The thank you letter was addressed simply: Nurse Stacey, Coronary Care Ward, Maitland Hospital.
It was posted by Neil Coutts at Maitland Post Office, in the NSW Hunter Valley, a rather modest distance of two kilometres away from its destination, and was his way of showing his appreciation for an act of goodwill.
"It was my 60th birthday - March 17, St Patrick's Day - and I was walking with my wife Sue through the shopping plaza near Kmart," Neil, of Martins Creek, recalled.
"I was feeling unwell and next thing I blacked out.
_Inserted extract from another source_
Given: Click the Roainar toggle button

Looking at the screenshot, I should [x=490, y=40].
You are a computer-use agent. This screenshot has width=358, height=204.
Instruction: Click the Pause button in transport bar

When I regained consciousness, Sue was there with this nurse named Stacey who had been walking by and had rushed over to help when she saw me on the ground.
"Sue was understandably panicky, but Stacey stayed with us, checked my pulse and so on, until the ambulance arrived and carted me off to hospital.
"She mentioned while we were waiting for the ambulance that she was a nurse in coronary care - which was a stroke of good luck."
Fortunately for Neil, it was nothing too serious.
Wish I could get a trip to Thailand for the cost of a stampNeil Coutts
"I"d been suffering from conjunctivitis and the feeling among the medical staff was that it was an adverse reaction to the antibiotics I'd been taking," he said.
So, back at home after his trip to hospital, Neil decided to write a thankyou note to Nurse Stacey, and posted it next time he was in town - one week after the incident.
"I wrote my email address on the back in case she wanted to get back to me," he said.
And she surely did. Eight months later in November - as soon as she'd received the letter.
She even attached a picture of the envelope which shows it had not taken the direct route, but somehow found its way to Thailand and back - a distance of just over 15,000 kilometres.
It was posted back to Australia on November 5, carrying a 'Missent to Thailand' stamp.
Neil could see the funny side.
"Wish I could get a trip to Thailand for the cost of a stamp," he said.
If you're wondering how things could have gone so awry, we contacted Australia Post, and they put it down to human error.
"While the vast majority of letters make it to their destination on time, it's clear something has gone wrong in this case," an Australia Post spokesperson said.
"We're sorry our customer's letter didn't arrive on time.
"Human error caused the letter to be missorted."